Add throughput slo doc

bronhaim · May 8, 2017 · 63a0afb · 63a0afb
1 parent 41e99f0
commit 63a0afb
Showing 1 changed file with 23 additions and 0 deletions.
diff --git a/sig-scalability/throughput_burts_slo.md b/sig-scalability/throughput_burts_slo.md
@@ -0,0 +1,23 @@
+# SLO: Kubernetes cluster of size at least X is able to start Y Pods in Z minutes
+
+## Burst Pod Startup Throughput SLO
+### Summary
+Kubernetes cluster of size at least X is able to start Y Pods in Z minutes.
+### User Stories
+- User is running a workload of X total pods and wants to ensure that it can be started in Y time. 
+- User wants to understand how quickly they can react to a dramatic change in workload profile - e.g. they need to begin scheduling new pods when QPS meets Z% of maximum throughput of users system - to accommodate a spike due to a Black Friday Sale.
+- User is running a huge serving app on a huge cluster. He wants to know how quickly he can recreate his whole setup in case of a serious disaster which will bring the whole cluster down.
+
+Current steady state SLOs are do not provide enough data to make these assessments about burst behavior. 
+## SLO definition (full)
+### Test setup
+Standard performance test kubernetes setup.
+### Test scenario is following:
+- Start with a healthy (all nodes ready, all cluster addons already running) cluster with N (>0) running pause Pods/Node.
+- Create smallest number of Deployments necessary to create X Pods, with one Deployment running at most 5000 Pods.
+- Each Deployment runs in it's own Namespace.
+- Each Deployment is covered by a single Service.
+- Each Pod in any Deployment contains two pause containers, one secret other than ServiceAccount and one ConfigMap, has resource request set and doesn't use any advanced scheduling features (Affinities, etc.) or init containers.
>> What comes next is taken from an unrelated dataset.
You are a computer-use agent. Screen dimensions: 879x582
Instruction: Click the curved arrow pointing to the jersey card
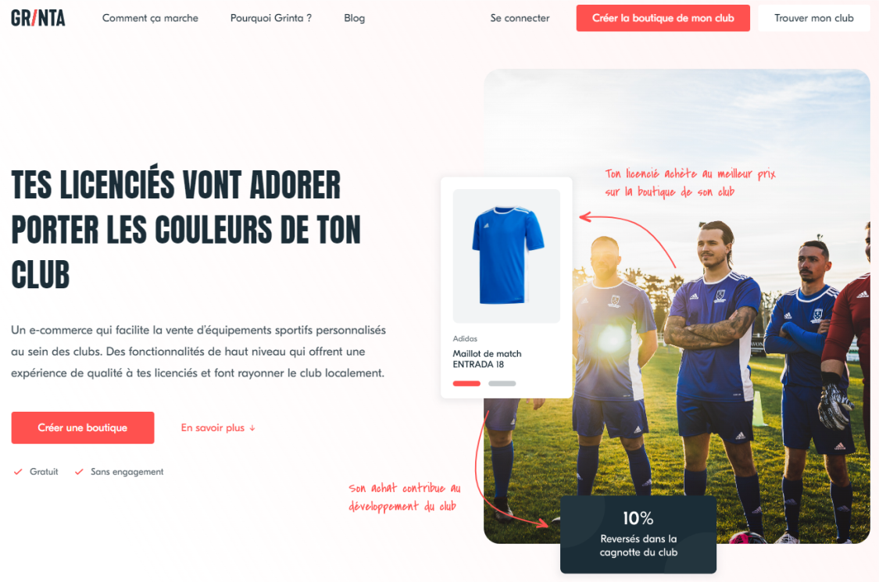(627, 239)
+- Measure the time between starting the test and moment when user-side watch saw system reports all Pods Ready. Note that pause container is ready just after it's started, which may not be true for more complex containers that use nontrivial readiness probes.
+### Definition
+Kubernetes cluster of size at least X adhering to the environment definition, when running the specified test, 99th percentile of time necessary to start Y pods from the time when user created all controllers to the time when user-side watch observes all Pod as Ready is no greater than Z minutes, assuming that all images are already present on all Nodes.